Although Amazonia and the Cerrado biomes have similar genetic diversity, the Amazon and Araguaia-Tocantins river basins had higher genetic diversity compared to the other river basins. Most populations in the Amazon and Araguaia-Tocantins basins are inside the historical climatic refugium and are in climatically suitable sites through geological time (Fig. 4). This stability through time may have allowed for species persistence and higher effective populations sizes, increasing genetic diversity. The Amazon and Araguaia-Tocantins river basins also had high historical connectivity, which may explain their higher genetic diversity. Other palm species show lower genetic diversity compared to M. flexuosa, such as Livistona carinensis (Shapcott et al. 2009), Carpoxylon macrospermum (Dowe et al. 1997), Ptychosperma macarthurii (Shapcott 1998). Those palm species have smaller populations compared to M. flexuosa, which may cause the lower genetic diversity (Shapcott et al. 2009). On the other hand, Euterpe edulis (Carvalho et al. 2017), a widely distributed Neotropical palm species show similar genetic diversity compared to M. flexuosa.
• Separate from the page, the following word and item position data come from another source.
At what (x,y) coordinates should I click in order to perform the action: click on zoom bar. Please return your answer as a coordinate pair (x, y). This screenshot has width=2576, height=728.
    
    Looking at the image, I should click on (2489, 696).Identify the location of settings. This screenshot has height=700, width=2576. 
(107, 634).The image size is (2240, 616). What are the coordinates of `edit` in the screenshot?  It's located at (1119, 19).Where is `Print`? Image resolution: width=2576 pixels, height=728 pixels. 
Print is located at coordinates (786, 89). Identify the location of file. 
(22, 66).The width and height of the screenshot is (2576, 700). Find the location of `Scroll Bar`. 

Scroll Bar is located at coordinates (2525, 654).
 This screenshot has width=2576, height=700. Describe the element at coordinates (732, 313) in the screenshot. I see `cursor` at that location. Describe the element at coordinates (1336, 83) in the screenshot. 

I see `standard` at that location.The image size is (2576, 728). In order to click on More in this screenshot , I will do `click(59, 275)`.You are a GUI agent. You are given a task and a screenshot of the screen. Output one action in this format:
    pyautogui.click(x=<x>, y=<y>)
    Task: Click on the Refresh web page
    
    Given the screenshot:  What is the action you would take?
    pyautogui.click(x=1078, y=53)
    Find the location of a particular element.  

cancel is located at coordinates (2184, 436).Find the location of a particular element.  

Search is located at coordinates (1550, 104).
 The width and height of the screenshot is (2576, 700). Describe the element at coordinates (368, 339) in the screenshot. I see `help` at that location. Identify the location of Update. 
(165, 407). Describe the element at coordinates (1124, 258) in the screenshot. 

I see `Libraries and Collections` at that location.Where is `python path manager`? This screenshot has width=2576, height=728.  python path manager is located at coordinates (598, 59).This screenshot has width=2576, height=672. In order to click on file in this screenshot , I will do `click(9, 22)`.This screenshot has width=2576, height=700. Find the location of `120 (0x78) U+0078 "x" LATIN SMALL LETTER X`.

Domesticated palm species such as Elaeis guineensis (He = 0.644; Bakoumé et al. 2015) and Cocos nucifera (He ranging from 0.40 to 0.62; Loiola et al. 2016) have lower genetic diversity than M. flexuosa.

In conclusion, our findings show high differentiation among populations of M. flexuosa from Amazonian and the Cerrado biomes. Amazonian lineages are older than those from the Cerrado. The genetic admixture among populations of the southeastern Amazon and Araguaia-Tocantins river basins suggests a colonisation of the western Cerrado by lineages from Amazonia, which is also supported by asymmetrical migration from the Amazon basin into the Araguaia-Tocantins and a more ancient TMRCA. Using microsatellite markers we recovered the demographical history over the last c. 468.6 ka showing that the demographical dynamics of multiple refugia during the LGM, together with the soil and climatic environmental differences between biomes and river basins likely favoured the evolutionary success of M. flexuosa.

Data archiving

Additional data are provided as supporting information in the online version of this article.